Ce roman est juste génial, extraordinaire, un petit bijou de littérature. Et certainement pas parce qu'il évoque un sujet contemporain brûlant et sensationnel. Parce que c'est avant tout un excellent thriller dont l'intrigue ne cesse de se renouveler et qui nous laisse pantois jusqu'à la dernière page. L'auteure joue avec nos nerfs, manipule les personnages, renverse des situations, sans que l'on ne voit rien venir. Parce que c'est aussi un roman d'une intelligence rare, parfaitement documenté, parfaitement pensé, ce qui ne l'ancre pas seulement dans la fiction mais aussi dans la réalité.
Haiko a fondé N.e.r.f, une association qui lutte contre la radicalisation des jeunes et essaie de prévenir leur départ en Syrie. Elle est depuis peu l'objet d'une fatwa qui exige sa mort dans d'atroces souffrances. Une menace qu'Haiko prend au sérieux mais qui ne l'empêche en aucun cas de continuer sa vie et de poursuivre la mission qu'elle s'est assignée. Jusqu'à ce que Nadia, sa collègue et meilleure amie, soit assassinée. Haiko a besoin d'une protection constante et sa mère, journaliste réputée, décide d'engager des gardes du corps. La tâche reviendra à Lars, un homme tourmenté, ex-soldat qui a fait partie d'une unité d'élite en Afghanistan et qui s'est reconverti dans la protection des personnes dès son retour en France. Au fur et à mesure de sa mission, il se rend compte que l'affaire n'est pas aussi simple et surtout que sa cliente pas aussi lisse. De plus en plus de preuves l'accablent. Et si la fatwa n'était pas réelle ? Et si Haïko avait elle-même commandité le meurtre de Nadia pour détourner les soupçons ? Et si son association ne servait que de couvertures à ses activités subversives ?
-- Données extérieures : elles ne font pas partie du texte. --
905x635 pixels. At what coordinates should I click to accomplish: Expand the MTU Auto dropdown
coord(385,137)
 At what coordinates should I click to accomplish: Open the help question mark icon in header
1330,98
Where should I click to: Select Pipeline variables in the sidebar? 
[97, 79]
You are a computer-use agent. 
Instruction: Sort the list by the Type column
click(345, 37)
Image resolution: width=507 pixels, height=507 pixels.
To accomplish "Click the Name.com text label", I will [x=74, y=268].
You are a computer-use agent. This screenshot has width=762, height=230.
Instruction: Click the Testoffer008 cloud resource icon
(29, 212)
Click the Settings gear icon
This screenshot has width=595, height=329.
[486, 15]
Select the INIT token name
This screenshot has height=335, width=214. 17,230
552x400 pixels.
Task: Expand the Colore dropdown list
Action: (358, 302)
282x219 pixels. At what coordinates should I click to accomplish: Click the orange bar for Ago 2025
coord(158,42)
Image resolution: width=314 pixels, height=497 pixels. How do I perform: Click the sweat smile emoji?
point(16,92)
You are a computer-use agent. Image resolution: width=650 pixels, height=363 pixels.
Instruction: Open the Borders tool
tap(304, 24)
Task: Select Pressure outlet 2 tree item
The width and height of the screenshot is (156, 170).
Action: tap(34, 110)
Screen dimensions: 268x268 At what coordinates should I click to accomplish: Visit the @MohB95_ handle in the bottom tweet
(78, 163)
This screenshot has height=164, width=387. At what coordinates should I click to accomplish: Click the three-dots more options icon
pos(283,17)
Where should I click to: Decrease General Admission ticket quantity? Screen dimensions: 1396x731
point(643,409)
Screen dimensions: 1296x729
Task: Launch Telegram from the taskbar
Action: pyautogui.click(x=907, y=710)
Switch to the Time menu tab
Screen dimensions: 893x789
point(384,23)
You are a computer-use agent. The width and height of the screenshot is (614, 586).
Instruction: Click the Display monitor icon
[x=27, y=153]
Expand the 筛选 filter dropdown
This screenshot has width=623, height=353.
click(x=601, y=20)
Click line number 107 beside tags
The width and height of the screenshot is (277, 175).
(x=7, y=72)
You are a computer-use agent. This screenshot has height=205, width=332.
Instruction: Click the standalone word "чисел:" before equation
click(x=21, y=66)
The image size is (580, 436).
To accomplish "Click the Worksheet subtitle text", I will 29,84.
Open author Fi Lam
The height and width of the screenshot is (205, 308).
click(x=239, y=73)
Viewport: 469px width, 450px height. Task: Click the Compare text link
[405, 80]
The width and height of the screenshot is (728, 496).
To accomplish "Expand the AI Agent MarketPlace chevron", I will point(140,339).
Là où Ingrid Desjours dévoile toute sa science du thriller c'est qu'elle offre au lecteur plusieurs points de vue. Nous suivons tour à tour Haïko et Lars et nous connaissons pertinemment leurs pensées. Pour autant, tout n'est pas clair, Haiko semble cacher des choses, son entourage proche n'est pas net, et puis les preuves sont là, toujours plus accablantes...
Ce roman c'est donc une enquête et une course contre la mort, mais aussi le choc de deux personnalités, deux écorchés vifs qui traînent de profondes blessures. Des héros assaillis au quotidien par des fauves. Ces fauves ce sont les voix intérieures de Lars qui ne cessent de rugir dans sa tête depuis sa captivité en Afghanistan, ce sont les désirs extrêmes d'Haiko, son besoin dévorant de sexe violent, de perte de contrôle. Ce sont deux âmes esseulés en quête de rédemption, une quête absolue pour faire taire les fauves mais qui, en chemin, peut les abuser.
« Deux bêtes sauvages se font face, chacune montrant ses crocs puissants, prêtes à s'affronter dans un combat à mort. »
Pour les besoins de ce roman et pour coller au plus prêt de la réalité, Ingrid Desjours a mené un extraordinaire travail de recherche et de documentation. N'oublions pas qu'elle n'est pas seulement romancière, elle est avant tout psychocriminologue et a travaillé pendant de nombreuses année en tant que profileuse. Pour le personnage de Lars et des autres gardes du corps qui apparaissent dans le roman, elle a ainsi consulté Jérôme Saiz, spécialiste du milieu de la protection rapprochée, donnant ainsi une substance très réelle à ces anciens soldats en quête de réinsertion.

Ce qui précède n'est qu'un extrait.